Por eso, realizar una llamada telefónica ha dejado de ser una necesidad cotidiana. La costumbre de poder pensar y controlar cada mensaje puede hacer que una conversación improvisada resulte más incómoda o genere inseguridad.

«Cuando uno está acostumbrado a controlar cada palabra, cada espacio, cada frase que va a enviar, enfrentarse a algo improvisado requiere de otras habilidades y esto puede generar inseguridad», indica la experta en adolescencia.

Sin embargo, la psicóloga considera importante no interpretar esta tendencia como una incapacidad para relacionarse. «Sin embargo, no debemos interpretar que esto es una incapacidad generalizada, sino que muchos jóvenes se comunican constantemente, aunque lo hagan de forma distinta a como lo podemos hacer sus padres».

La forma de divertirse también ha cambiado

La forma de comunicarse no es el único aspecto que ha cambiado.
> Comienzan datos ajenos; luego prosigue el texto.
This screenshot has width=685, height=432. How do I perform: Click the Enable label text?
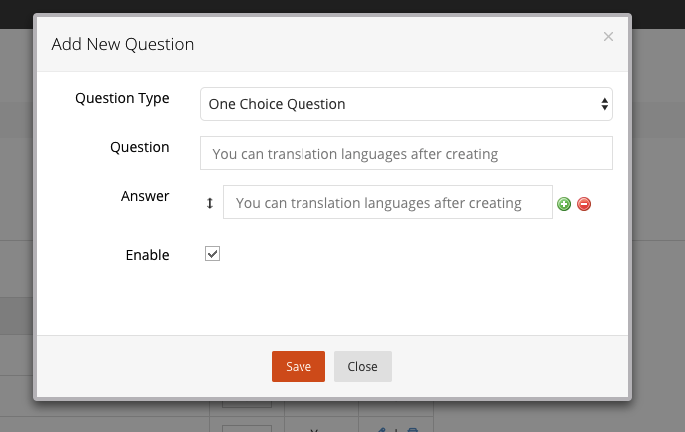pyautogui.click(x=147, y=255)
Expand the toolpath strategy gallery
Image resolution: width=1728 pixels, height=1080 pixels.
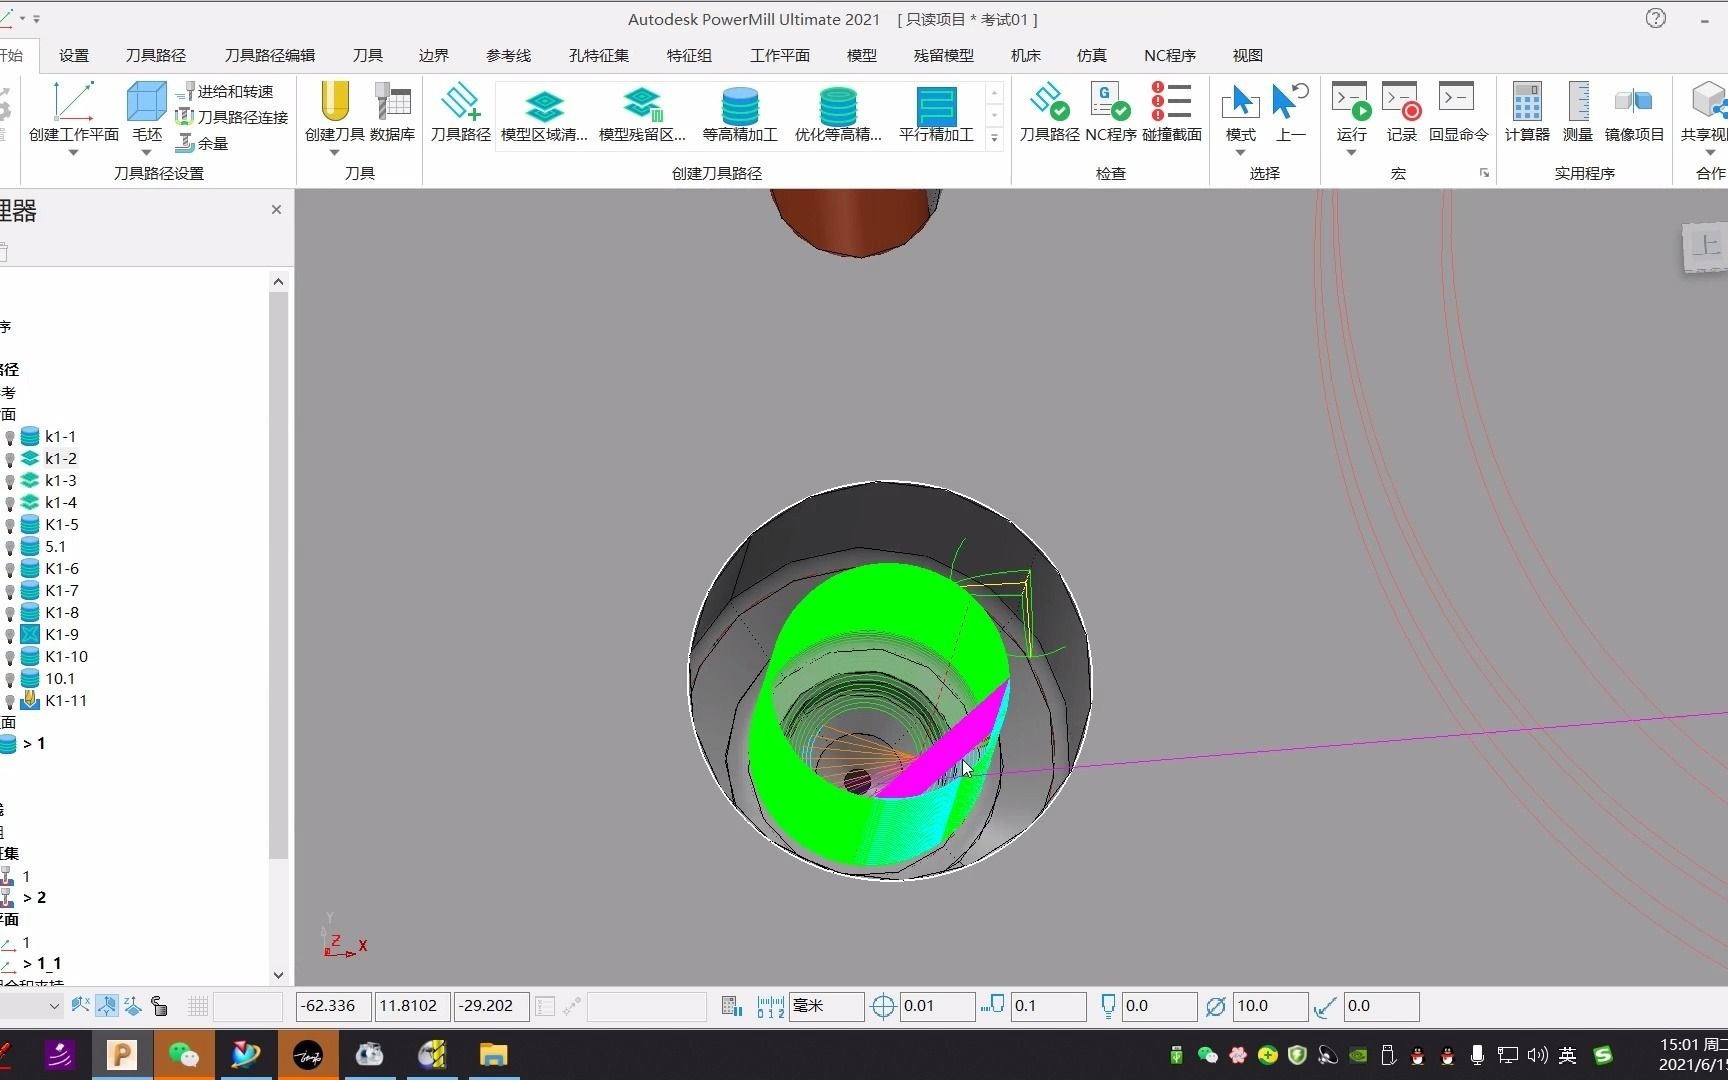pos(994,139)

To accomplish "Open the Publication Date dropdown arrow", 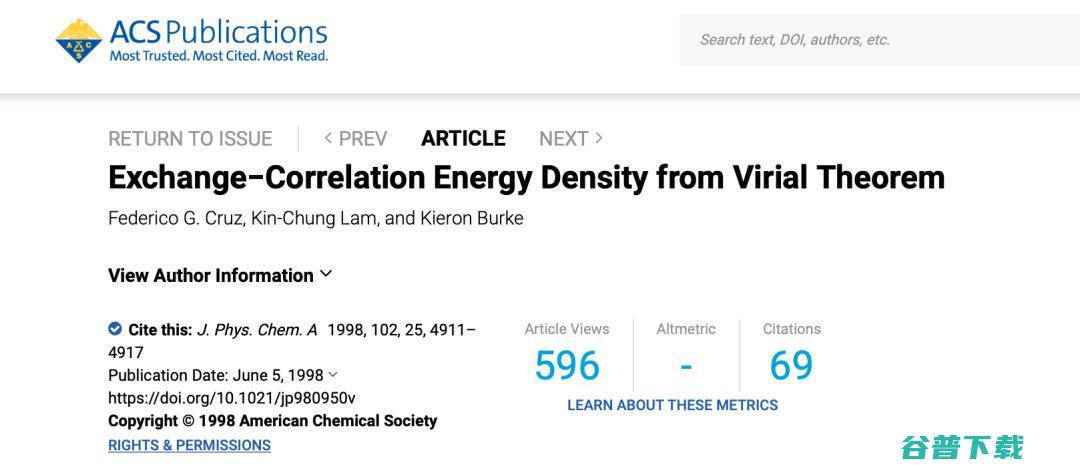I will click(333, 375).
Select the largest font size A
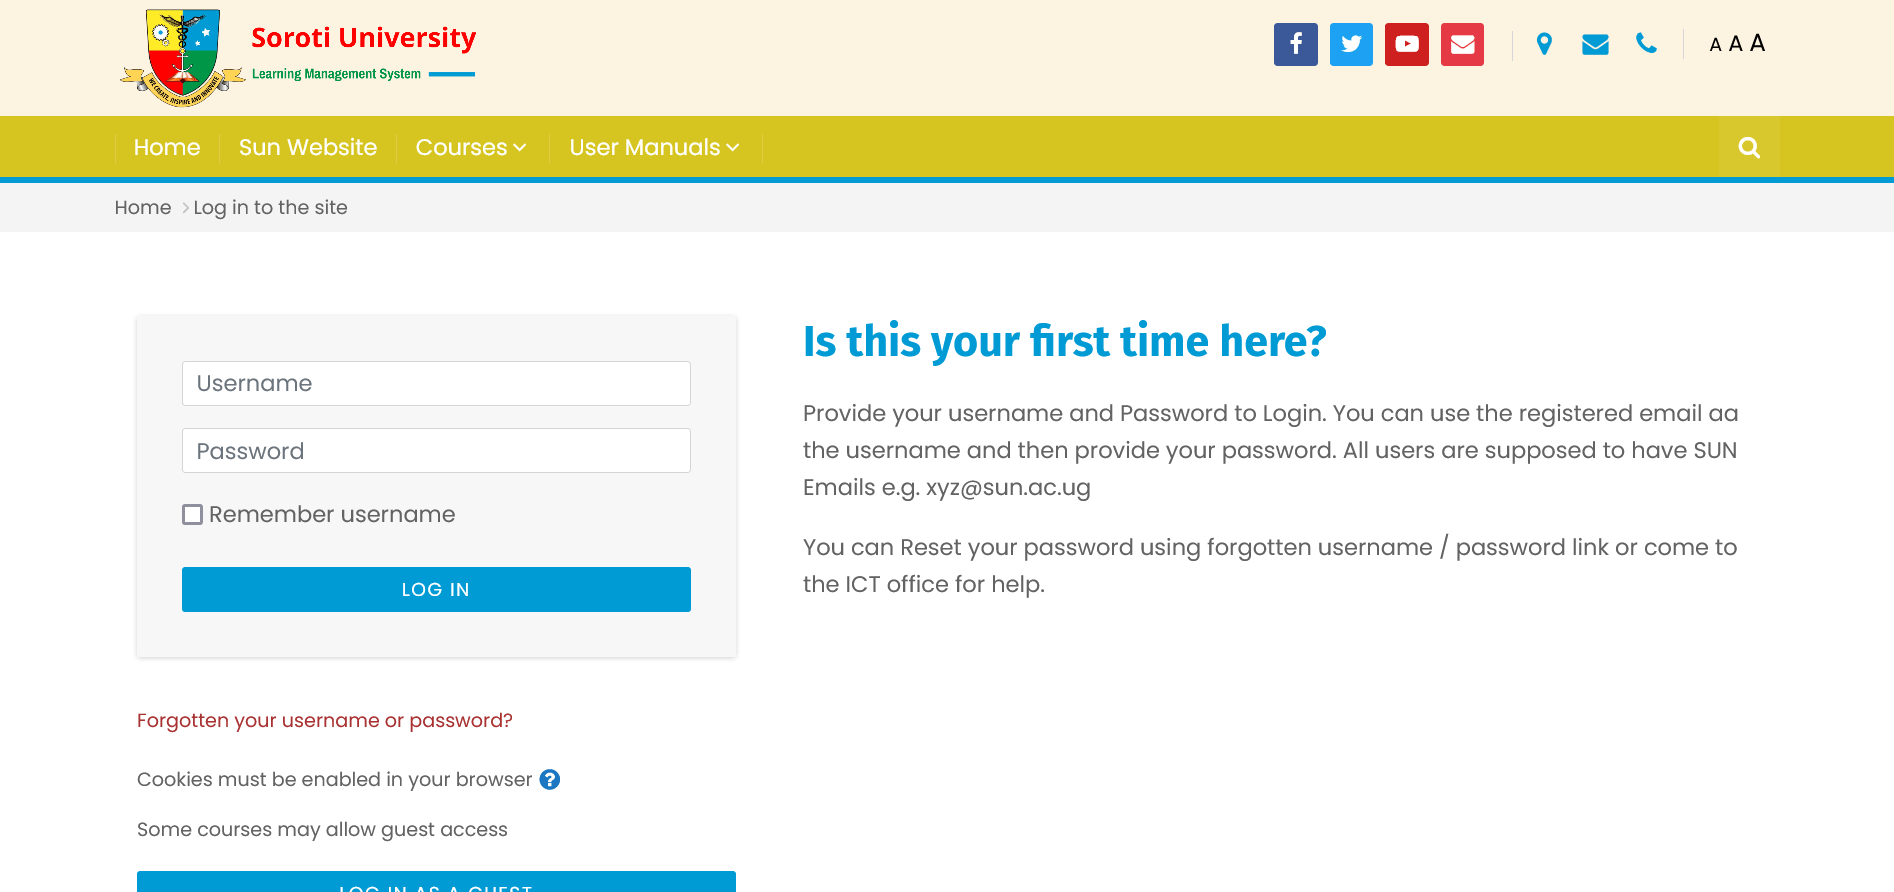The height and width of the screenshot is (892, 1894). click(x=1757, y=43)
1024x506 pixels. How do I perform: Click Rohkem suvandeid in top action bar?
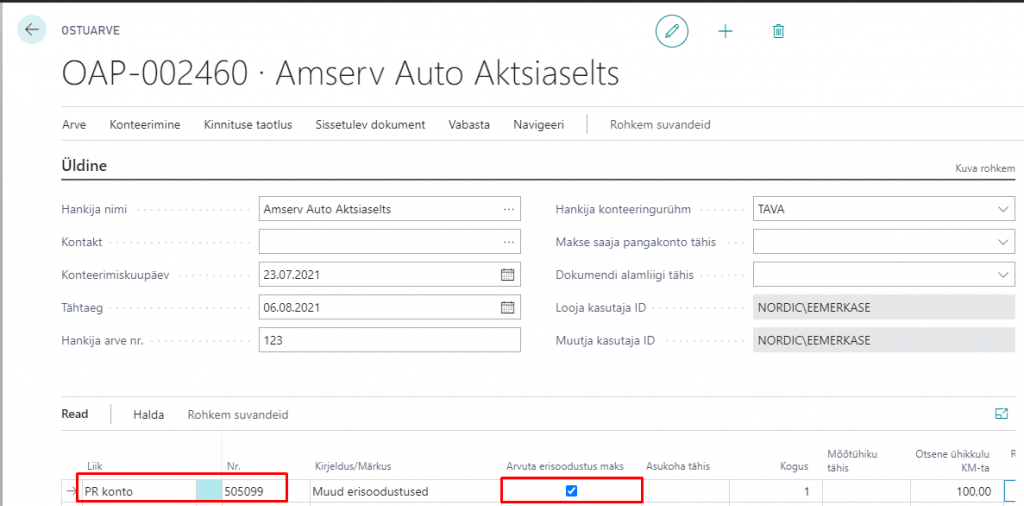[x=660, y=125]
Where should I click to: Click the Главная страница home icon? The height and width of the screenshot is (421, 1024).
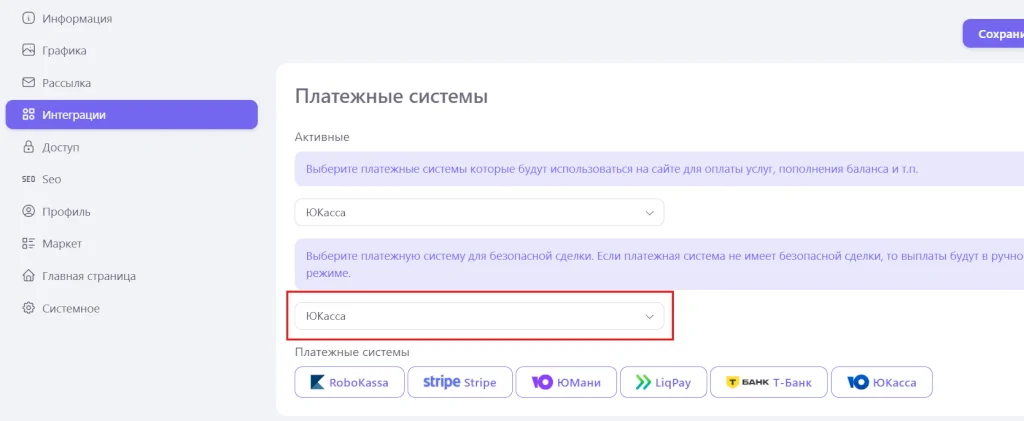tap(29, 275)
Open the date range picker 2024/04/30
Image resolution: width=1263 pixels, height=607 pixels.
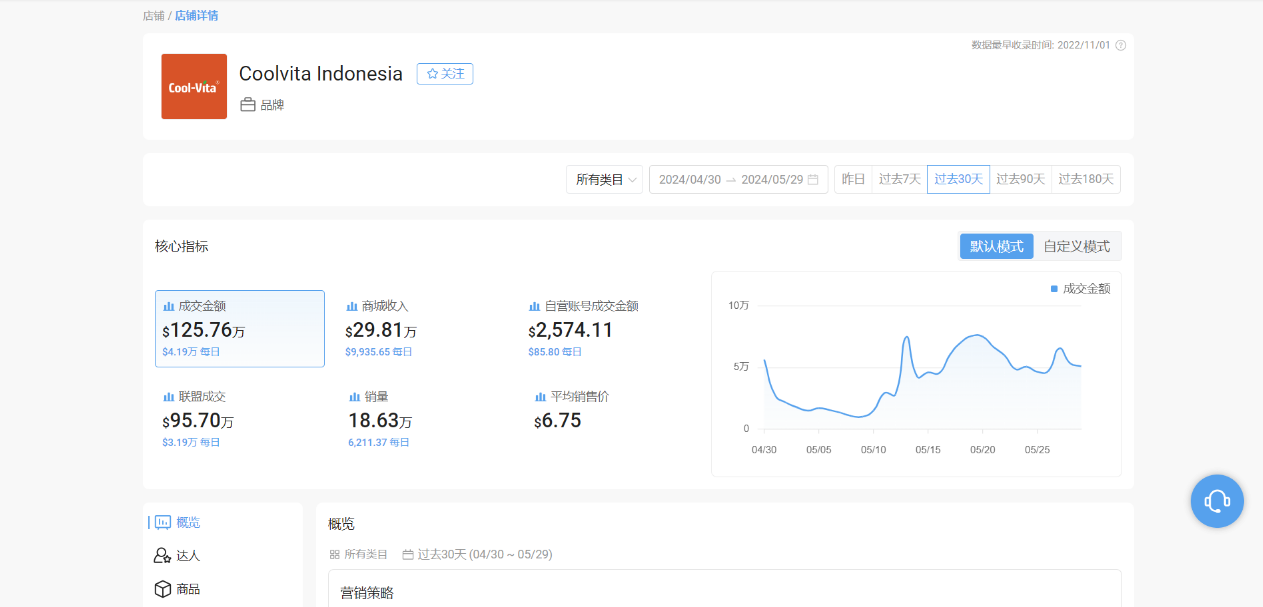690,180
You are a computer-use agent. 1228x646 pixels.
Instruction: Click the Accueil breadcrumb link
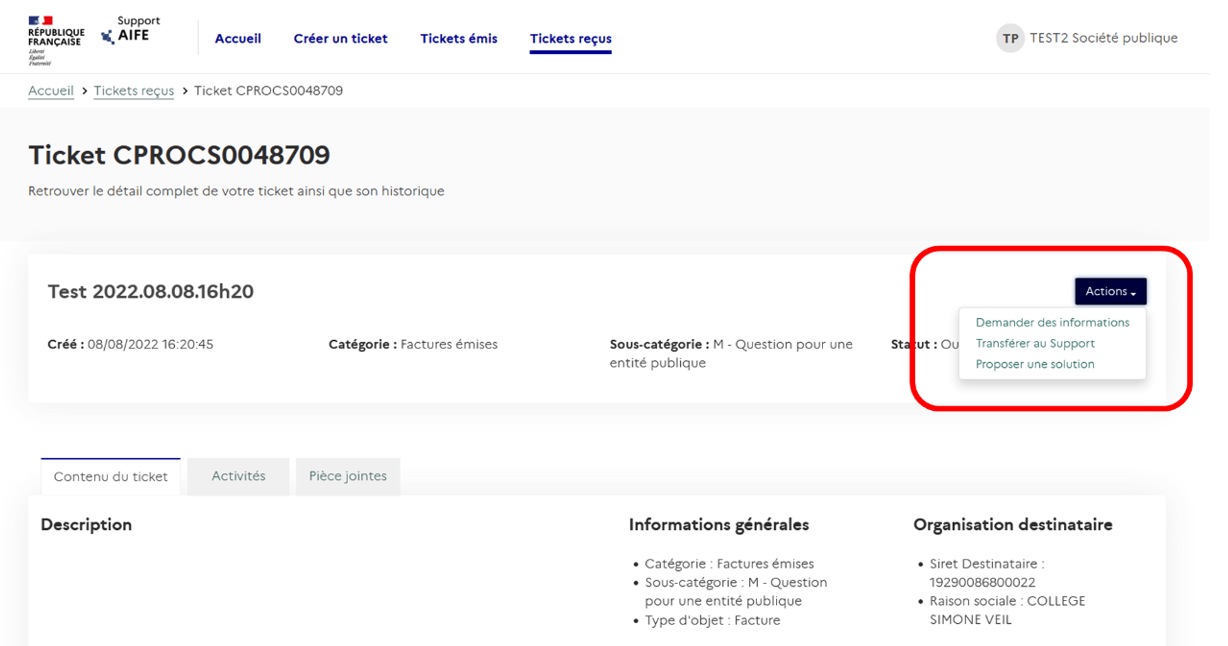pyautogui.click(x=50, y=90)

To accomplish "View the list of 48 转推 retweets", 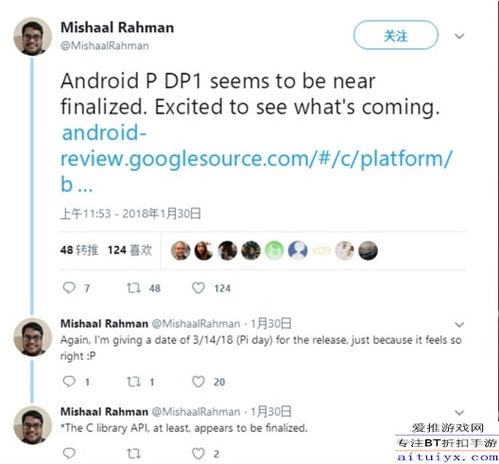I will coord(79,250).
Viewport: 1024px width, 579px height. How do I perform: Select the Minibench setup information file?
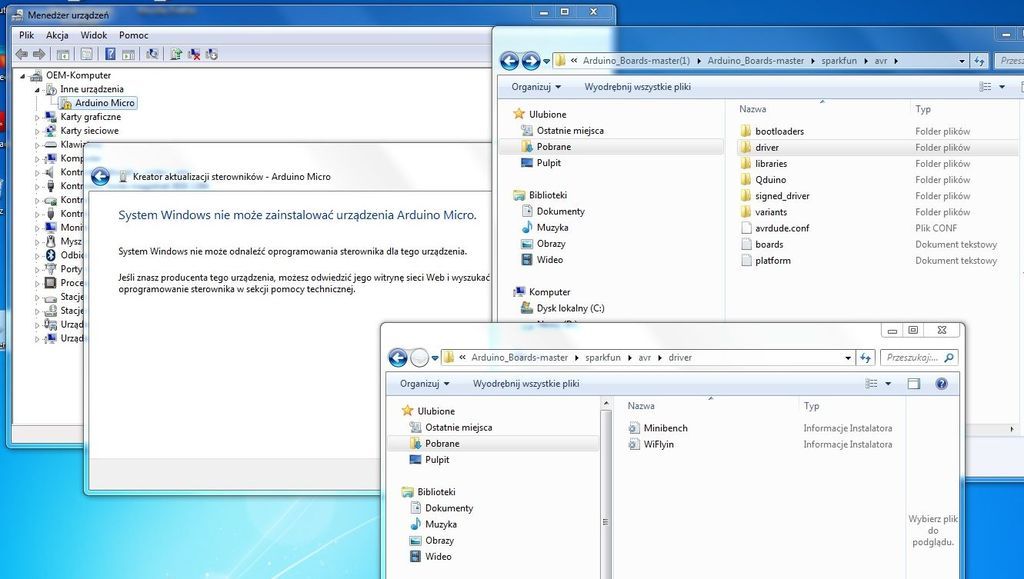[665, 428]
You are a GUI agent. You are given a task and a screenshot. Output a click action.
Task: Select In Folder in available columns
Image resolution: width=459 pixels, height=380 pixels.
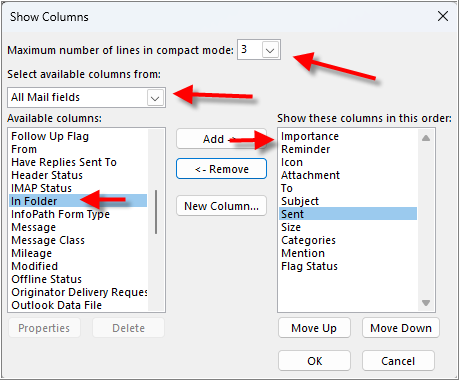(78, 201)
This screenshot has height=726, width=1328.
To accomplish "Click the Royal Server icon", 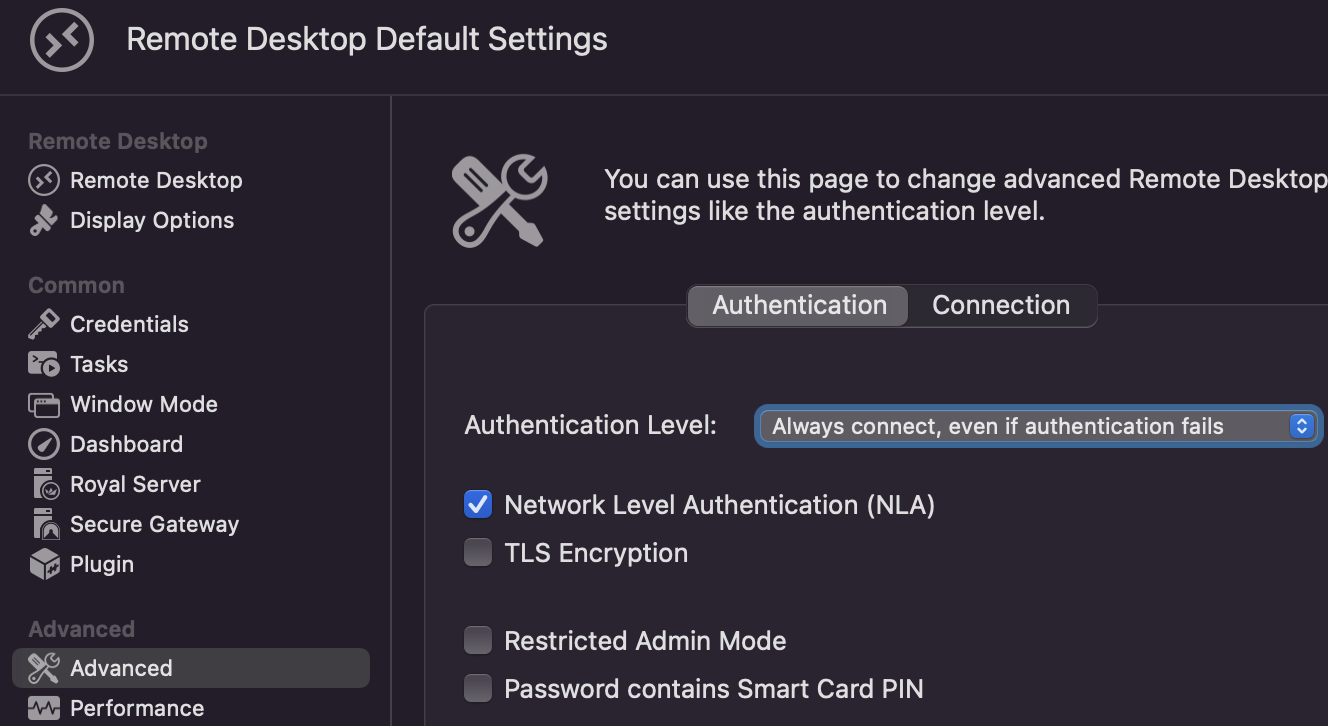I will (45, 484).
También lo han hecho las maneras de pasar el tiempo libre. Durante los años 80 y 90, salir de fiesta, acudir a discotecas o reunirse en espacios públicos para escuchar música y pasar tiempo con los amigos formaba parte de la adolescencia de muchas personas.

Incluso quienes no consumían alcohol podían sentirse presionados a participar para no quedarse fuera del grupo. En aquella época también eran habituales las conocidas «matinés» o «discotecas light», sesiones dirigidas a menores que comenzaban por la tarde, antes del horario nocturno.

Actualmente, el panorama es mucho más variado. Las sesiones para adolescentes aplican mayores controles sobre el alcohol y muchos jóvenes muestran menos interés por consumirlo que generaciones anteriores. Al mismo tiempo, el deporte y otras actividades han ganado protagonismo.

«Ya no existe un único modelo de diversión, que era quedar para ir al pub», describe Amaya Prado. Y detalla: «Muchísimos jóvenes, yo diría que prácticamente casi todos, siguen saliendo con amigos, pero han aparecido nuevas formas de ocio y éstas están muy relacionadas con la tecnología (los videojuegos, plataformas digitales, contenidos en redes sociales…)».

En definitiva, las llamadas de teléfono han dejado de ocupar el lugar central que tuvieron durante décadas en la vida de los jóvenes. La Generación Z ha crecido rodeada de aplicaciones, redes sociales y plataformas que permiten comunicarse de forma inmediata, pero también más controlada y adaptada a su ritmo. La bautizada como «generación muda» refleja, por tanto, una transformación generacional en la manera de comunicarse y divertirse.